Flankierend zum Forum Anthropozän wird von März bis Juli 2021 die ONLINE RINGVORLESUNG „Anthropozän/Anthropocene“ mit Vorträgen, wie beispielsweise vom Erdsystemwissenschaftler Will Steffen, der maßgeblich die Idee des Anthropozäns mitgeprägt hat, durchgeführt. Die Ringvorlesung ist eine Kooperation des Forum Anthropozän mit dem Vienna Anthropocene Network der Universität Wien und der Paris-Lodron-Universität Salzburg. Das Besondere daran: Es können neben Studierenden auch extern Interessierte kostenlos daran teilnehmen. Anmeldungen unter: https://www.forum-anthropozaen.com/de/kooperationen/van
Tickets & Programmfolder: https://www.forum-anthropozaen.com/de/tickets
Weitere Informationen unter: www.forum-anthropozaen.com
—
Das Forum Anthropozän geht seit 2018 interdisziplinär der Frage nach, wie sich Menschen wieder verstärkt als Einheit mit der Natur verstehen und erleben können und wie Innovationen eine nachhaltige Entwicklung fördern kann und wie der globale Wandel auch als Chance für eine bewusste Gestaltung der künftigen Erde betrachtet werden kann. Weitere Informationen gibt es unter www.forum-anthropozaen.com
Die Diagnose des Anthropozäns geht von der Beobachtung aus, dass die Oberfläche der Erde, und damit auch die Lebensbedingungen für Flora und Fauna, durch die Handlungen von Menschen global rasant und in sehr großem Stil verändert werden. Inspiriert zu einem neuen Blick auf die Erde als Lebensraum, stellt das Anthropozän die Menschheit vor ganz neue Verantwortlichkeiten.

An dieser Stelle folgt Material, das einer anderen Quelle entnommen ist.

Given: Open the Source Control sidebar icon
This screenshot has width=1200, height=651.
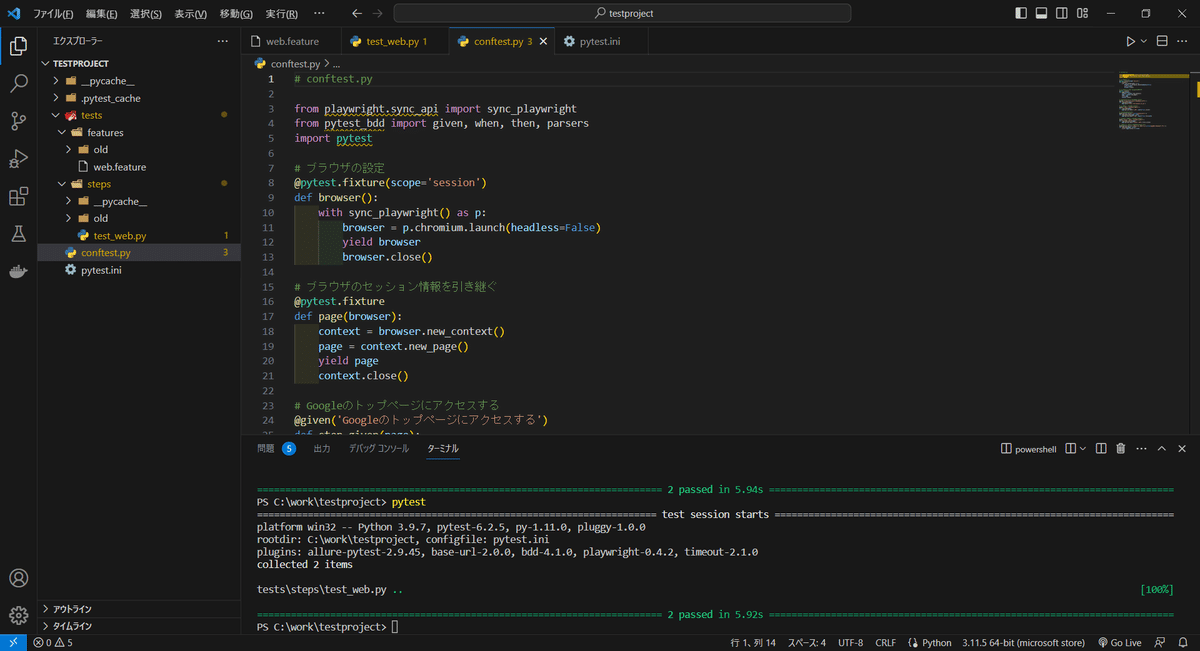Looking at the screenshot, I should (x=18, y=122).
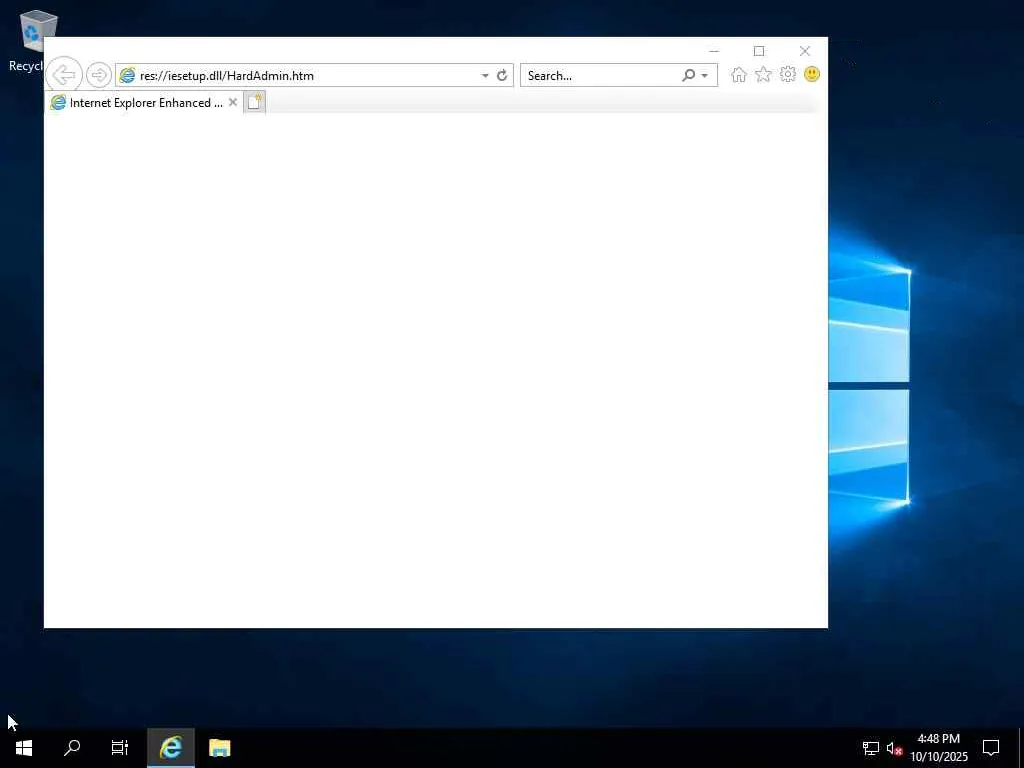Click the smiley feedback icon
Image resolution: width=1024 pixels, height=768 pixels.
pyautogui.click(x=812, y=74)
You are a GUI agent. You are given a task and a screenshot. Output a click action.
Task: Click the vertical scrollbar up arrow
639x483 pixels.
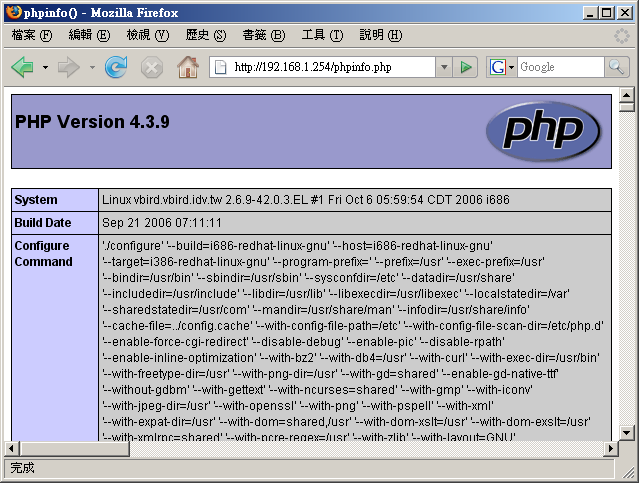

Der Begriff Anthropozän (Anthropos = Mensch, Zän = Erdzeitalter) bezeichnet den Eintritt in eine neue, vom Menschen geprägte Epoche der Erdgeschichte. Er wurde 2002 von dem Atmosphärenchemiker und Nobelpreisträger Paul J. Crutzen in den wissenschaftlichen Diskurs eingeführt.